_Given data_
------------------------------------------------
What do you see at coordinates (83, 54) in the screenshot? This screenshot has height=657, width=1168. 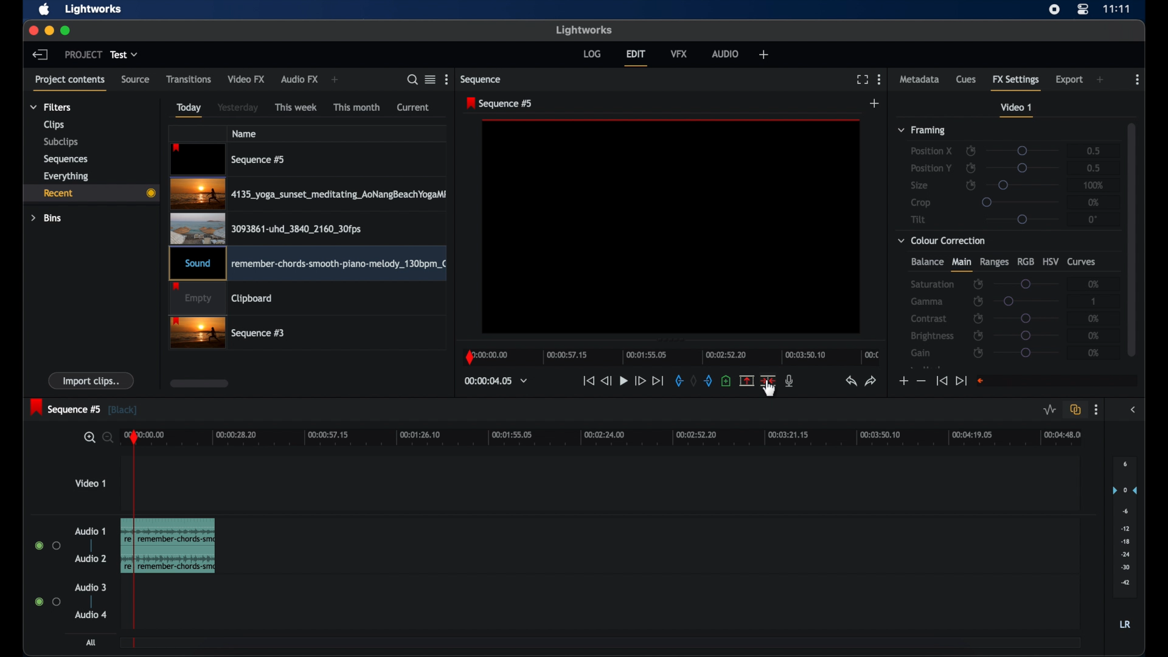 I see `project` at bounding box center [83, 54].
------------------------------------------------
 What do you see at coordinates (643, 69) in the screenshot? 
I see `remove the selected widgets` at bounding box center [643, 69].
------------------------------------------------
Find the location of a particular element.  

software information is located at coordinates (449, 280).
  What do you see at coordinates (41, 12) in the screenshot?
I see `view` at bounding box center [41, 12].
------------------------------------------------
_Work required_
Put everything in the records from the line containing "What do you see at coordinates (643, 69)" down to the line containing "center [643, 69].", both lines included, into a JSON list of strings with one string per line and any blank lines left out.

_Complete answer_
[
  " What do you see at coordinates (643, 69) in the screenshot? ",
  "I see `remove the selected widgets` at bounding box center [643, 69]."
]